▸ Aim of the task
Exact duplicates of all entries are needed.

(Stored data)
+++
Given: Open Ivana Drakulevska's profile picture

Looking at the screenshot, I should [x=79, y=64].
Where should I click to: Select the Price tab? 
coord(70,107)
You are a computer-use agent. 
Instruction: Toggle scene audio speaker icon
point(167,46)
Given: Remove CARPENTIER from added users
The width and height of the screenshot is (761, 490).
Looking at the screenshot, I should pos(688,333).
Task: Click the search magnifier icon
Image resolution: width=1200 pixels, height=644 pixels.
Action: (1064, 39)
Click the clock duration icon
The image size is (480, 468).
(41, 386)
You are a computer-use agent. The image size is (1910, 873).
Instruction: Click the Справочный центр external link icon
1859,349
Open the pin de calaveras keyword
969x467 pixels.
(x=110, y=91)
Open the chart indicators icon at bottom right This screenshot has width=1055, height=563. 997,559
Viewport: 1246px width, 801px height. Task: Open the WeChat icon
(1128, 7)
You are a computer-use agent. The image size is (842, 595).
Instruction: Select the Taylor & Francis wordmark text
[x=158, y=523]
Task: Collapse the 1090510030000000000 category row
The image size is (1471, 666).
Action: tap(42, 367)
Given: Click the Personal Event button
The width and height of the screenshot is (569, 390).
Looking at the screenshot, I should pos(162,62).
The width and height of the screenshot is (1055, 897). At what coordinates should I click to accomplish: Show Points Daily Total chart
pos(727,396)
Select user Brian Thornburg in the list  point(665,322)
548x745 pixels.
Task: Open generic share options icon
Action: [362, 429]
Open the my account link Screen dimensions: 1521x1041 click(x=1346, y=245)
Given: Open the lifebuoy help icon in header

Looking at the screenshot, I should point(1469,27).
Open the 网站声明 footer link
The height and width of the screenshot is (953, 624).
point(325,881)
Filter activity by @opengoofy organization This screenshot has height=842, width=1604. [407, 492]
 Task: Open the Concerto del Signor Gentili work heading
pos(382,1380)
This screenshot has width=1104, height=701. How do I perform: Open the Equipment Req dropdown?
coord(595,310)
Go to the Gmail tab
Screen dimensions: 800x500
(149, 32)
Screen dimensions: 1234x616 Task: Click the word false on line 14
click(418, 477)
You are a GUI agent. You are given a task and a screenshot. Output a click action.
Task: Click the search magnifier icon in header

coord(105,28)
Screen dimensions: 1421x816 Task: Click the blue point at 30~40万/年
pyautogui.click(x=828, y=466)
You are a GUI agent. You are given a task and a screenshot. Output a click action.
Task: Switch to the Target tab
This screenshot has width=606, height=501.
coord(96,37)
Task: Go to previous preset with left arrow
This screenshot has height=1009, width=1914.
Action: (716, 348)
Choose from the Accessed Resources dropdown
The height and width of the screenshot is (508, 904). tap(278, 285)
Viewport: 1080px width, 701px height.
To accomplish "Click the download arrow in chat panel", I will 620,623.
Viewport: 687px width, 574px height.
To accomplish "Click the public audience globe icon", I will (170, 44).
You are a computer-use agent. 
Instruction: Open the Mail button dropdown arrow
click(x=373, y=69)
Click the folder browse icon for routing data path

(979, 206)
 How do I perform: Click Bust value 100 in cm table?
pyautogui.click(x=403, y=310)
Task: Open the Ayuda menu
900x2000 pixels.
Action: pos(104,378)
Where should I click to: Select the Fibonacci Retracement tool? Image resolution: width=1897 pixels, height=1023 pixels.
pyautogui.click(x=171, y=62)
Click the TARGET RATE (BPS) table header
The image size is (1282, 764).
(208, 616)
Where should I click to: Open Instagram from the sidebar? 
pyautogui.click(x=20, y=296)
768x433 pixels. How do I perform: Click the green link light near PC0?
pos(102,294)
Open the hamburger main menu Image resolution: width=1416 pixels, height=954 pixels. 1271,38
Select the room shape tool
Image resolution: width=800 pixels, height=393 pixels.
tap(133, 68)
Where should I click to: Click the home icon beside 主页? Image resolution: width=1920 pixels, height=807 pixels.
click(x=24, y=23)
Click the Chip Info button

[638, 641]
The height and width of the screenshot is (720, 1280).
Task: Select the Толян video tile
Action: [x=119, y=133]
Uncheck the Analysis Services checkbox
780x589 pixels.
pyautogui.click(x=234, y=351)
+++
▸ Output of the exercise
Given: Open Ivana Drakulevska's profile picture

Looking at the screenshot, I should [x=79, y=64].
Where should I click to: Select the Price tab? 
coord(70,107)
You are a computer-use agent. 
Instruction: Toggle scene audio speaker icon
point(167,46)
Given: Remove CARPENTIER from added users
The width and height of the screenshot is (761, 490).
Looking at the screenshot, I should pos(688,333).
Task: Click the search magnifier icon
Image resolution: width=1200 pixels, height=644 pixels.
Action: (1064, 39)
Click the clock duration icon
The image size is (480, 468).
(41, 386)
You are a computer-use agent. The image size is (1910, 873).
Instruction: Click the Справочный центр external link icon
1859,349
Open the pin de calaveras keyword
969x467 pixels.
(x=110, y=91)
Open the chart indicators icon at bottom right This screenshot has width=1055, height=563. 997,559
Viewport: 1246px width, 801px height. Task: Open the WeChat icon
(1128, 7)
You are a computer-use agent. The image size is (842, 595).
Instruction: Select the Taylor & Francis wordmark text
[x=158, y=523]
Task: Collapse the 1090510030000000000 category row
The image size is (1471, 666).
Action: tap(42, 367)
Given: Click the Personal Event button
The width and height of the screenshot is (569, 390).
Looking at the screenshot, I should pos(162,62).
The width and height of the screenshot is (1055, 897). At what coordinates should I click to accomplish: Show Points Daily Total chart
pos(727,396)
Select user Brian Thornburg in the list  point(665,322)
548x745 pixels.
Task: Open generic share options icon
Action: [362, 429]
Open the my account link Screen dimensions: 1521x1041 click(x=1346, y=245)
Given: Open the lifebuoy help icon in header

Looking at the screenshot, I should point(1469,27).
Open the 网站声明 footer link
The height and width of the screenshot is (953, 624).
point(325,881)
Filter activity by @opengoofy organization This screenshot has height=842, width=1604. [407, 492]
 Task: Open the Concerto del Signor Gentili work heading
pos(382,1380)
This screenshot has width=1104, height=701. How do I perform: Open the Equipment Req dropdown?
coord(595,310)
Go to the Gmail tab
Screen dimensions: 800x500
(149, 32)
Screen dimensions: 1234x616 Task: Click the word false on line 14
click(418, 477)
You are a GUI agent. You are given a task and a screenshot. Output a click action.
Task: Click the search magnifier icon in header

coord(105,28)
Screen dimensions: 1421x816 Task: Click the blue point at 30~40万/年
pyautogui.click(x=828, y=466)
You are a GUI agent. You are given a task and a screenshot. Output a click action.
Task: Switch to the Target tab
This screenshot has width=606, height=501.
coord(96,37)
Task: Go to previous preset with left arrow
This screenshot has height=1009, width=1914.
Action: (716, 348)
Choose from the Accessed Resources dropdown
The height and width of the screenshot is (508, 904). tap(278, 285)
Viewport: 1080px width, 701px height.
To accomplish "Click the download arrow in chat panel", I will 620,623.
Viewport: 687px width, 574px height.
To accomplish "Click the public audience globe icon", I will (170, 44).
You are a computer-use agent. 
Instruction: Open the Mail button dropdown arrow
click(x=373, y=69)
Click the folder browse icon for routing data path

(979, 206)
 How do I perform: Click Bust value 100 in cm table?
pyautogui.click(x=403, y=310)
Task: Open the Ayuda menu
900x2000 pixels.
Action: pos(104,378)
Where should I click to: Select the Fibonacci Retracement tool? Image resolution: width=1897 pixels, height=1023 pixels.
pyautogui.click(x=171, y=62)
Click the TARGET RATE (BPS) table header
The image size is (1282, 764).
(208, 616)
Where should I click to: Open Instagram from the sidebar? 
pyautogui.click(x=20, y=296)
768x433 pixels. How do I perform: Click the green link light near PC0?
pos(102,294)
Open the hamburger main menu Image resolution: width=1416 pixels, height=954 pixels. 1271,38
Select the room shape tool
Image resolution: width=800 pixels, height=393 pixels.
tap(133, 68)
Where should I click to: Click the home icon beside 主页? Image resolution: width=1920 pixels, height=807 pixels.
click(x=24, y=23)
Click the Chip Info button

[638, 641]
The height and width of the screenshot is (720, 1280).
Task: Select the Толян video tile
Action: [x=119, y=133]
Uncheck the Analysis Services checkbox
780x589 pixels.
pyautogui.click(x=234, y=351)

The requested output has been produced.